• Document extract:
★ ★ ★ ★ ★
Market Updates

Federal Reserve and Regulators are Powerless In Preventing Bank Runs, U.S. Stocks Rebounded

Barry Adams
16 Mar, 2023
New York City

    Stocks rebounded amid lingering worries of the health of  the U.S. financial system and lax oversight of banks. 

    Benchmark indexes advanced 1% but bank stocks traded volatile as investors searched for banks with a higher percentage of uninsured bank deposits. 

    The rapid collapse of Silicon Valley Bank was initiated by the persistent urging of venture capitalists to their list of companies to yank deposits. 

    Silicon Valley Bank had as much as 80% of its accounts holding balances above the insured amount of $250,000. 

    There is a widespread erroneous perception in the regulatory community and on Wall Street that Silicon Valley fallout was a special case and other mid-sized banks are better capitalized with a more diverse deposit base. 

    Similar deposit concentrations exist in the entire banking landscape across the U.S.
★ ★ ★ ★ ★
• Recorded data:

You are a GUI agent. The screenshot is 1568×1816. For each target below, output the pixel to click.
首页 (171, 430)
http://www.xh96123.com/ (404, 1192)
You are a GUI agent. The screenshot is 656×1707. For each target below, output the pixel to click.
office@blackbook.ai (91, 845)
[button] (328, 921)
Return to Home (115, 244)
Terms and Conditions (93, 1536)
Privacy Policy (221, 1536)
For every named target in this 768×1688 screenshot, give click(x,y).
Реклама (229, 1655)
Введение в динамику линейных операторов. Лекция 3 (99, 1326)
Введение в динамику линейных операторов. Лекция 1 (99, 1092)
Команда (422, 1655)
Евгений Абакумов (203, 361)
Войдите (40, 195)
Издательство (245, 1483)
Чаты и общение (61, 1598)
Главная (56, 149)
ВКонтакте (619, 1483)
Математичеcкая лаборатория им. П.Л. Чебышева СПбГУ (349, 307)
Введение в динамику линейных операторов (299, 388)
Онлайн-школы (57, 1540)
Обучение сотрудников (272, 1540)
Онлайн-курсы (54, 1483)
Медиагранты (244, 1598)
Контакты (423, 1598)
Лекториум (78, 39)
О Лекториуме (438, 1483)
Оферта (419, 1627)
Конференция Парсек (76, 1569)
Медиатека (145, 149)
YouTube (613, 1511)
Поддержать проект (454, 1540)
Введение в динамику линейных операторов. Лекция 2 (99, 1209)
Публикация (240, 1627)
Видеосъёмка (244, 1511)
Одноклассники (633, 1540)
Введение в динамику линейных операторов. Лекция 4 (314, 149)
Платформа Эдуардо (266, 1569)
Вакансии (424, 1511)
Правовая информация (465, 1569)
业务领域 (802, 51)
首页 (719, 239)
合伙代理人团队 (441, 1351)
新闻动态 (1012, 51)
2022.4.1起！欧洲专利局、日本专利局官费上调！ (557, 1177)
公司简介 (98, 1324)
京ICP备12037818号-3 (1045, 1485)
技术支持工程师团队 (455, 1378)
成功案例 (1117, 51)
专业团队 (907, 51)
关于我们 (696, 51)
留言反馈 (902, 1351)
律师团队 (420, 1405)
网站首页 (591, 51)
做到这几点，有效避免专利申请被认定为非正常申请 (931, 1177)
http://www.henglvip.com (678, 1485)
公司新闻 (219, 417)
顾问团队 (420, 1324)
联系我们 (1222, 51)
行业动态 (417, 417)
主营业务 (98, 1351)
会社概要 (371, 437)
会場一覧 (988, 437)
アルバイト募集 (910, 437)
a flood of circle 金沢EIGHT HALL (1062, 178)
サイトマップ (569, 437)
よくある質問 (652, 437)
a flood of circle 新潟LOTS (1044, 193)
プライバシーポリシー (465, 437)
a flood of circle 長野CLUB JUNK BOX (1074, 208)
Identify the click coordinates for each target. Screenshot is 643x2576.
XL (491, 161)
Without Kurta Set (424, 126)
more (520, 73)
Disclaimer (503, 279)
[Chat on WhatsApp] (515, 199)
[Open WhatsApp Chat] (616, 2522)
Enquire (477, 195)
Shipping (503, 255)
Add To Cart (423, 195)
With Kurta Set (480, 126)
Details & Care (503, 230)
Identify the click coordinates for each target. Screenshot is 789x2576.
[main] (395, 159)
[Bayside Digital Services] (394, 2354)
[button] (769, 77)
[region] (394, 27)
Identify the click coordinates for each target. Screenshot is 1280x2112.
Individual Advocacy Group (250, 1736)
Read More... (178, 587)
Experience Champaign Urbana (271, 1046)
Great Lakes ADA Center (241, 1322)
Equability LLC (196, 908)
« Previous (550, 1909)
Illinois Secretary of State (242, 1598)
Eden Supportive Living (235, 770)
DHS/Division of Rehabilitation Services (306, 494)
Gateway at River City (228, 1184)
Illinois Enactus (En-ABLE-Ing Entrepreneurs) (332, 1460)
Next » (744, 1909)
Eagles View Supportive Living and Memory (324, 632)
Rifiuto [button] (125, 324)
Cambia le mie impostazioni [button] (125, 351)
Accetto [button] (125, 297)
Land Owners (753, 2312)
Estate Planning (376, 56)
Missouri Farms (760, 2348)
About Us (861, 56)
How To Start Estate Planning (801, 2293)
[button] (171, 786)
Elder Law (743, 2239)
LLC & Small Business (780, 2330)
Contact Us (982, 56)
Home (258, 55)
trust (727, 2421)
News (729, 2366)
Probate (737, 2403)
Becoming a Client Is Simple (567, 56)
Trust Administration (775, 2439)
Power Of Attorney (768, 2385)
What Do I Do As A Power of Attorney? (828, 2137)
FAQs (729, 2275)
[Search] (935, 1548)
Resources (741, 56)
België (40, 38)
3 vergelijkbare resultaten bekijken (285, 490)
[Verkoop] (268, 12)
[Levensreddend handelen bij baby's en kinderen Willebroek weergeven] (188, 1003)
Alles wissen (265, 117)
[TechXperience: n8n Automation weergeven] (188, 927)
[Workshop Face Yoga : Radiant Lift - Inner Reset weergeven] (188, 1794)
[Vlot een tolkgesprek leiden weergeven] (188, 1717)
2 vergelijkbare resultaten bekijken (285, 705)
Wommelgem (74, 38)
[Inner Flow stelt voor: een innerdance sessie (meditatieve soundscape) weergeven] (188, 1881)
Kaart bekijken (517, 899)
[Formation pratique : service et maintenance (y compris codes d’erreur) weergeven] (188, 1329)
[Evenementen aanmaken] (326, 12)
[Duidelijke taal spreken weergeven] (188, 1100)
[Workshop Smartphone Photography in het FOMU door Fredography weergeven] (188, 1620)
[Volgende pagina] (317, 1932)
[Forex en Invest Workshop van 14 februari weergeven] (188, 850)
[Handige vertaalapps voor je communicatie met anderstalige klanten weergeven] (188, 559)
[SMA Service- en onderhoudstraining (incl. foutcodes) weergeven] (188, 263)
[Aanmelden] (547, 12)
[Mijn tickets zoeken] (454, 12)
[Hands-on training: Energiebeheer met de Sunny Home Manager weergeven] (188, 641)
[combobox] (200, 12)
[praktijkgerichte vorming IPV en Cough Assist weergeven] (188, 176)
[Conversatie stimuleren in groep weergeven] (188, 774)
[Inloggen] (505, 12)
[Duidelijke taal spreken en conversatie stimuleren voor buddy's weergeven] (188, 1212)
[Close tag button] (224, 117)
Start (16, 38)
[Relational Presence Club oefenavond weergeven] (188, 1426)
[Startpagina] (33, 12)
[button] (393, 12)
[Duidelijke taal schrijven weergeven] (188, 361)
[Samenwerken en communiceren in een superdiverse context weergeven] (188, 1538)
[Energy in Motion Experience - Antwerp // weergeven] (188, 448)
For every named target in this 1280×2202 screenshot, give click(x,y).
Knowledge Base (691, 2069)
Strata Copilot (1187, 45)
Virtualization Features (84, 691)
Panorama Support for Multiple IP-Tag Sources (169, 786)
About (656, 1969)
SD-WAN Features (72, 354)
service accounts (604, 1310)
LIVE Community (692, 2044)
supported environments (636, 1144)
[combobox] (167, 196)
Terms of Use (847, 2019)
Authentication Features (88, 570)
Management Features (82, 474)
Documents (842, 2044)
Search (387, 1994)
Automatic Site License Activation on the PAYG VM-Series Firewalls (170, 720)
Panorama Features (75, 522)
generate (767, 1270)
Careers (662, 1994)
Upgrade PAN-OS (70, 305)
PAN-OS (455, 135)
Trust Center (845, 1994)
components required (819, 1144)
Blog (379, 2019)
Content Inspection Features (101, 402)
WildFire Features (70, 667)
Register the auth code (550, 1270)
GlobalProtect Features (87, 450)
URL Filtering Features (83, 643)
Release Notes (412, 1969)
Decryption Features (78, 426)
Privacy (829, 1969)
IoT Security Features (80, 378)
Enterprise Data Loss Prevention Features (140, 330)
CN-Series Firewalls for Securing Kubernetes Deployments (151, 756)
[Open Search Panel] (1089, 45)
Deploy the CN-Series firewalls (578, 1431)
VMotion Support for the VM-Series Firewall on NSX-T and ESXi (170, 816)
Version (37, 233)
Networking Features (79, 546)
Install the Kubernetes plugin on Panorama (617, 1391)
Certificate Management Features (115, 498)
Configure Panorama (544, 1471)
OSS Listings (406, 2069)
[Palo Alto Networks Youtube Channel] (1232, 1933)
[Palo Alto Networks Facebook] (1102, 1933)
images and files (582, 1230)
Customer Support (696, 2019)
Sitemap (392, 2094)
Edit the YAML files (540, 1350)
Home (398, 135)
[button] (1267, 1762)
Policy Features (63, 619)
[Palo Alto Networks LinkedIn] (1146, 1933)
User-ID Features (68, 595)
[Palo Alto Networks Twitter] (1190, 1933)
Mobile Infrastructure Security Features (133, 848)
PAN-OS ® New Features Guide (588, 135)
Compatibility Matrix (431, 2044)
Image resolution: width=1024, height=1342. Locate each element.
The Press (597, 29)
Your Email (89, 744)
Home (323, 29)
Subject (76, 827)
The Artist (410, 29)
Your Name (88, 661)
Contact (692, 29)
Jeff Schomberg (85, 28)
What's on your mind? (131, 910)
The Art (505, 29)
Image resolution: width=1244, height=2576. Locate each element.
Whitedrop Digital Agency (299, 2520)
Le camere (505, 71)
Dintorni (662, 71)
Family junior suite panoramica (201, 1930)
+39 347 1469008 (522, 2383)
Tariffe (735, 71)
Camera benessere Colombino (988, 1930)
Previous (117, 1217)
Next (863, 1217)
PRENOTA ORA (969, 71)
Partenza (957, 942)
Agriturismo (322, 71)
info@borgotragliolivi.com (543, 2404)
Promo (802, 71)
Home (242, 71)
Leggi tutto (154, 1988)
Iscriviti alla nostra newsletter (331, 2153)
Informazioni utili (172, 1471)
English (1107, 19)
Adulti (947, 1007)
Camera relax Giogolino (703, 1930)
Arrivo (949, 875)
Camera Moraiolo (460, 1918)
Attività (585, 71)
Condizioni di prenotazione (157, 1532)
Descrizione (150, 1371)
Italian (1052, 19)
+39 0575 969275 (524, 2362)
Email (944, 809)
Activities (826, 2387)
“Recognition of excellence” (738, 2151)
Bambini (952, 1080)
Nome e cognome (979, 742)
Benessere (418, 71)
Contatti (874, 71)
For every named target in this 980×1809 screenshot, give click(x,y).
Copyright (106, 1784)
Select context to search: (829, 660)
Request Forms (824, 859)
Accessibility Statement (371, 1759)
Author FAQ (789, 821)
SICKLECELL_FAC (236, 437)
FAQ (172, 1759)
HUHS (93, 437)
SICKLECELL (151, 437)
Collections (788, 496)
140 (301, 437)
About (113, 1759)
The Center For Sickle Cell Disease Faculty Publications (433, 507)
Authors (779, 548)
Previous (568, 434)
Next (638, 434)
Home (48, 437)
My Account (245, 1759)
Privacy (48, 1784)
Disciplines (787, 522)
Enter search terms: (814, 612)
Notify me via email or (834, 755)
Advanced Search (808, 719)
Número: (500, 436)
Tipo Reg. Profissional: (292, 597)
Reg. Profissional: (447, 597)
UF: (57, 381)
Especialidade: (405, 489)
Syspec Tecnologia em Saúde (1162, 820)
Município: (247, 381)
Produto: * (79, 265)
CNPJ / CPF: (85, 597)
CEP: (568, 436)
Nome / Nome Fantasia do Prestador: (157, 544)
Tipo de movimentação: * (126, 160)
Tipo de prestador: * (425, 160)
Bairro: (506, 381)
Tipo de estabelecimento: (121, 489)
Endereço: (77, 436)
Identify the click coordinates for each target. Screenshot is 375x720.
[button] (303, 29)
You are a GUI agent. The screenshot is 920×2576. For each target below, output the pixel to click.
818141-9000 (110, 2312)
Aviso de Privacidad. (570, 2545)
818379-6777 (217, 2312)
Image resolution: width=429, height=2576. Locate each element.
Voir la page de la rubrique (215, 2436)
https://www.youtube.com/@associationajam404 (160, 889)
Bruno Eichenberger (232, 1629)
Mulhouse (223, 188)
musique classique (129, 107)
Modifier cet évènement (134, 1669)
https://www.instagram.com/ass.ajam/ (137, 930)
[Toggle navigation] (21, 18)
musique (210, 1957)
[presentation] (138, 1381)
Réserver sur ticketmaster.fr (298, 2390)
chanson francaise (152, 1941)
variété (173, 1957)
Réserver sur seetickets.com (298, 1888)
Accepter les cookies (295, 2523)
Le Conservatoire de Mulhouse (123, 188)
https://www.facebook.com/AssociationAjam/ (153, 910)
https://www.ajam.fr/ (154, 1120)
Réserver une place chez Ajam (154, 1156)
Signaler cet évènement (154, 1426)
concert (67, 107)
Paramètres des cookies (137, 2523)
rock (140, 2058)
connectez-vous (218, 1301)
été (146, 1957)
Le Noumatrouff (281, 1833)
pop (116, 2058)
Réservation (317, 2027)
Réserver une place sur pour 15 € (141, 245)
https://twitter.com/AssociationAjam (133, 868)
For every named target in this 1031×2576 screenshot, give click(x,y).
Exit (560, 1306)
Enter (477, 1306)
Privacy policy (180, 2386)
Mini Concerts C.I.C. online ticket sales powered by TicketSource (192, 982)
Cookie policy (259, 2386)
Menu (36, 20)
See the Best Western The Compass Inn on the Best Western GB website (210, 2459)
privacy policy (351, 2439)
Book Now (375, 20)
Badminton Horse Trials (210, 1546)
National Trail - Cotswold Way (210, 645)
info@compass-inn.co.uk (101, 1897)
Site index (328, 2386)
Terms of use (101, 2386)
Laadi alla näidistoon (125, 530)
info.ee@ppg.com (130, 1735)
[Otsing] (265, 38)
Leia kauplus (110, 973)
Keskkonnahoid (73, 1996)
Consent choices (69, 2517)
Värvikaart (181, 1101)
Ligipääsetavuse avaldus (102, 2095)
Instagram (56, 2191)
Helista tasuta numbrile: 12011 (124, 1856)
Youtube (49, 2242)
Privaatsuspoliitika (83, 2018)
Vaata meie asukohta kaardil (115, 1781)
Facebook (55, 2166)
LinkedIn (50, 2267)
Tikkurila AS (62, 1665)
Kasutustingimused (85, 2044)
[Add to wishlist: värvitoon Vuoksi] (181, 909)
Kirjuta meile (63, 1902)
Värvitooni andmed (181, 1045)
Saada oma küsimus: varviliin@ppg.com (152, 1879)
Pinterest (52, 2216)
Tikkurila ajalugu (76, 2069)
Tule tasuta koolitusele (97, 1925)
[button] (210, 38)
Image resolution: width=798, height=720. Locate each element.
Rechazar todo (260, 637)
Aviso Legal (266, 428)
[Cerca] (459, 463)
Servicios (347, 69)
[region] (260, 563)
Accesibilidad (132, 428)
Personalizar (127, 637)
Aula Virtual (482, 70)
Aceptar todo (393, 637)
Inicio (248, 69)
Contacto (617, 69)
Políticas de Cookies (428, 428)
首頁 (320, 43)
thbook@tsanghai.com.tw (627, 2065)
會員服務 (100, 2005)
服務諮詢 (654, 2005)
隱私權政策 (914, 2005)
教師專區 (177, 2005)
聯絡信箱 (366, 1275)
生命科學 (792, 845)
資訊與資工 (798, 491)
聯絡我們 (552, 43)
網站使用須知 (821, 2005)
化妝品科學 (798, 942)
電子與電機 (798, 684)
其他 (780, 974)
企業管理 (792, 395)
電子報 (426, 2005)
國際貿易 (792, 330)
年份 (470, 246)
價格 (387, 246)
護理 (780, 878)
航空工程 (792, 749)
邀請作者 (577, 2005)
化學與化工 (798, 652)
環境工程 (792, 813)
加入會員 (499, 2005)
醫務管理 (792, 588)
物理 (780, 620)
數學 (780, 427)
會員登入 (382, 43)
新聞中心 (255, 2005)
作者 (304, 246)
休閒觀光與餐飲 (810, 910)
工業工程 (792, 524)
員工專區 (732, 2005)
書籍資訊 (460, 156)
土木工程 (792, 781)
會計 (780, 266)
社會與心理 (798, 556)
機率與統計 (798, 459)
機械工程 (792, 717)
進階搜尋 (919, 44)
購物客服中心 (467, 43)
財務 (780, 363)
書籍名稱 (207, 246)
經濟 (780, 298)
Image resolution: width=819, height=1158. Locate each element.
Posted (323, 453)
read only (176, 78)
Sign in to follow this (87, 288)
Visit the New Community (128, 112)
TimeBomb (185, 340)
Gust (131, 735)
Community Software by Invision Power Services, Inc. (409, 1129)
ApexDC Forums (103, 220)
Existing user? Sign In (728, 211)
★ ★ ★ ★ ★
• What you will do: Please continue the market update on bank runs and the stock rebound from where it stops, after the items.

• Response to this exercise:
    Regional banks in Texas, Colorado and Dakotas have deposits concentrated in the energy patch, banks in the Midwest have farming concentration and large city banks have commercial real estate exposure. 

    Oil and agriculture prices have been depressed for a long time in the past, but interest rates were not rising at a rapid pace. 

    When rates are on the rise and certain commodities or product prices plunge, the problem of deposit risks evolves rapidly with a lag of 12 months. 

    Signature Bank collapsed a year after the Bitcoin and cryptocurrencies boom went bust and Silicon Valley Bank disappeared after the bust of  Pandemic-fueled venture funding boom. 

    If crude oil prices dropped and stayed below $55 a barrel for a year and wheat or corn prices collapsed 50% and stayed depressed for a year, a year later deposit risks could lead to insolvencies at many banks.   

    The size of the bank will not matter but the nature of allocation of bank's assets between Available-for-Sale and Held-to-Maturity will separate winners from losers.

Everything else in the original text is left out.